Kurt Spillmann: L'activité des services de renseignement est constamment confrontée au dilemme entre les impératifs de la politique de sécurité et la nécessaire transparence de l'Etat de droit. Je présume qu'il existait en l'occurrence des raisons extrêmement sérieuses pour que le Conseil fédéral agisse ainsi. Je crois qu'il a pris une décision très difficile en connaissance de cause. Je suis évidemment profondément persuadé de la valeur de l'Etat de droit, mais il faut être conscient de certains enjeux.

- Le gouvernement a invoqué la nécessité de faire disparaître ces documents pour éviter qu'ils ne tombent entre de mauvaises mains. Est-ce crédible?

- Je crois plus vraisemblablement que ces documents pouvaient contenir surtout des sources, des listes de noms qui méritaient une protection.
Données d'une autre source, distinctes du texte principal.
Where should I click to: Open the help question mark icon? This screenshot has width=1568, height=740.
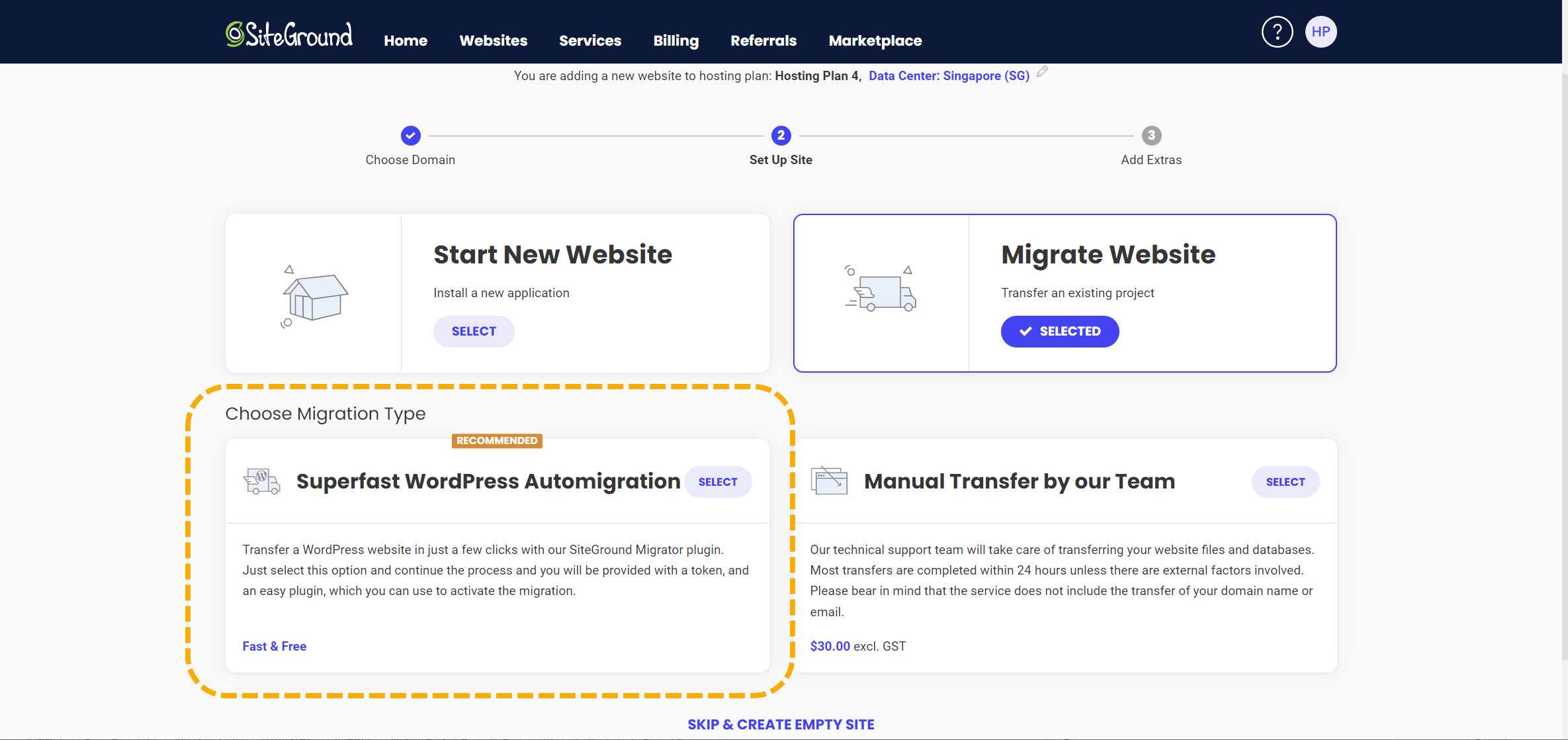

C'est une nécessité pour le travail des services de renseignement.

- La gauche, mais pas seulement, fustige le Conseil fédéral pour avoir plié devant la CIA et les Etats-Unis... - C'est une réaction extraordinairement naïve. Je ne crois pas qu'on puisse dire cela. En termes de politique de sécurité, il est nécessaire que la Suisse coopère avec la CIA. La Suisse n'est pas membre de l'UE, elle n'a donc pas accès au flux d'informations entre les pays de l'UE, elle n'est pas membre de l'OTAN non plus, elle a peu de moyens pour se procurer elle-même du renseignement, mais elle a le devoir de le faire pour défendre sa souveraineté.